3.3 Potential Impact of the Decision
- Window Cases (2019-2021) – Suppression motions premised on the “odor-alone invalid” theory are now foreclosed; convictions based on odor-originated searches remain intact.
- Guidance for Partial Decriminalisation of Other Substances – The reasoning signals that until the Legislature fully normalises possession, odor or other obvious indicators of possession will suffice for probable cause.
- Federal-State Harmony – Retains parallelism with numerous federal circuits that still treat marijuana odor as PC notwithstanding varied state reforms.
- Unanswered Questions – After 2021 full legalisation, odor-alone PC almost certainly fails; Perry does not speak to the post-legalisation era. Courts will need new metrics (e.g., impairment, quantity, packaging).
- Civil Liberties Litigation – Encourages defendants to shift focus from Fourth-Amendment scent arguments to state-law limitations on search scope or voluntariness of consent.
Complex Concepts Simplified
- Decriminalisation vs. Legalisation
– Decriminalisation: Conduct is still illegal but punishable only by a civil fine (no jail, no criminal record).

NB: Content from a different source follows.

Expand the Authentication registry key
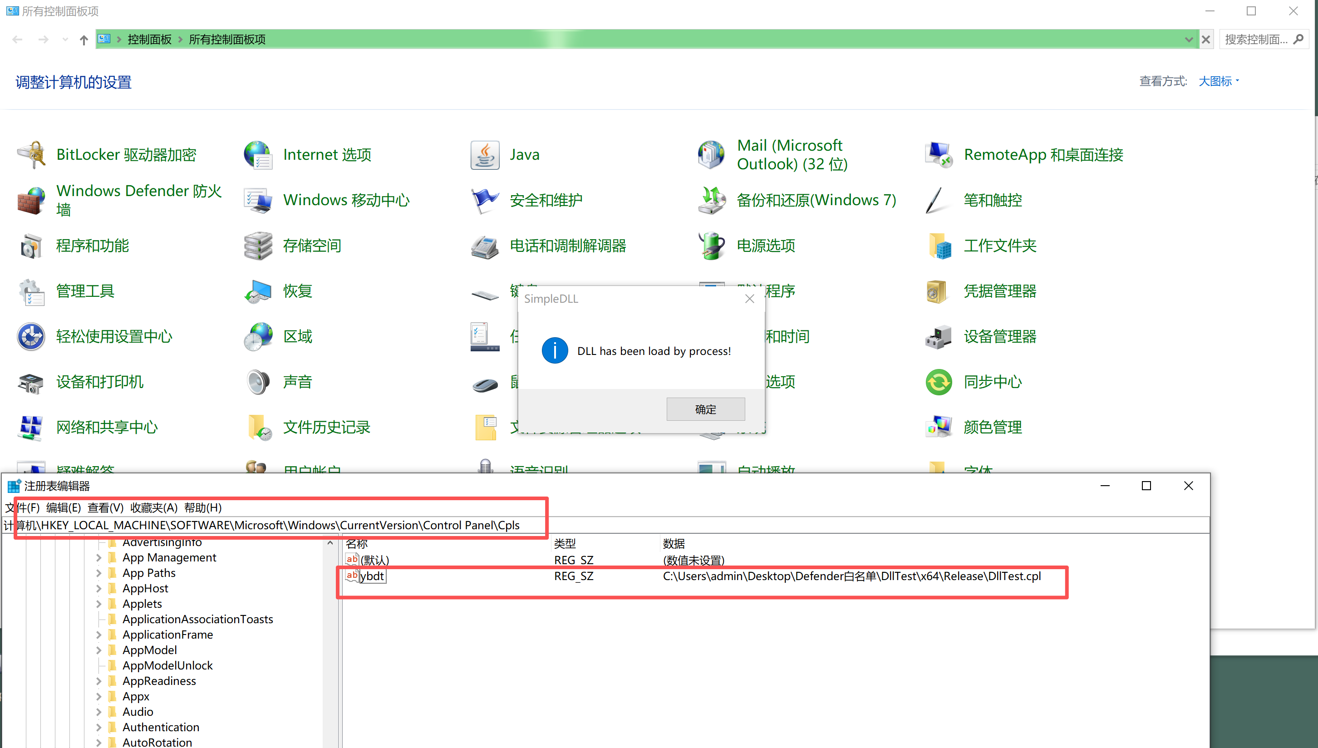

– Legalisation: Conduct becomes lawful under specified conditions. - Contraband
– Any item whose mere possession is forbidden by law. Contraband need not relate to a criminal offence (example: untaxed cigarettes, some fireworks). - Probable Cause (PC)

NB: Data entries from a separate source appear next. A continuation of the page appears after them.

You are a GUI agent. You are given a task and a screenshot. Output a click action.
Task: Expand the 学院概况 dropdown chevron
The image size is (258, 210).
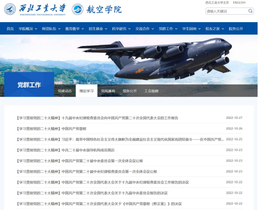[36, 29]
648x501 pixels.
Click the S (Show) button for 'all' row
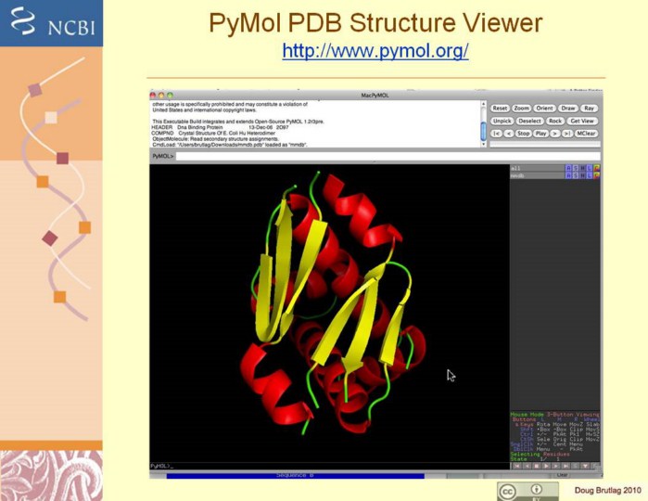click(576, 168)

– A fluid, commonsense standard demanding “reasonable grounds” to think evidence of wrongdoing or contraband is present. Requires more than a hunch, less than proof beyond a reasonable doubt. - Certified Question
– A procedure where an intermediate appellate court asks a state’s highest court to resolve a determinative legal issue on which binding precedent is uncertain. - Odor-Based PC
– Doctrine that certain smells (marijuana, alcohol, chemicals for explosives) can, standing alone, meet the PC threshold for searching vehicles because scents indicate the likely presence of contraband.
Conclusion
State v. Perry reaffirms New Mexico’s commitment to the odor-based probable cause doctrine during periods where an item remains contraband notwithstanding downgrading of criminal penalties. By adopting the “contraband–evidence” framework and the persuasive reasoning of Maryland’s Robinson, the Court solidifies analytical tools for future statutory transitions, clarifies the limits of Nyce, and underscores a judiciary reluctant to dilute long-standing search principles absent explicit legislative or constitutional command.
Practitioners must note: (1) For incidents between July 1, 2019 and June 28, 2021, marijuana odor still justifies vehicular searches; (2) After full legalisation, new probable-cause paradigms will be required; (3) Challenges may pivot to state constitutional grounds or the voluntariness of consent rather than the existence of probable cause itself.
Ultimately, the “Perry Rule” serves as a cautionary tale: incremental legislative reforms create liminal periods in which traditional search doctrines can and often do endure. Courts, law enforcement, and defendants alike must tread mindfully through these transitional landscapes.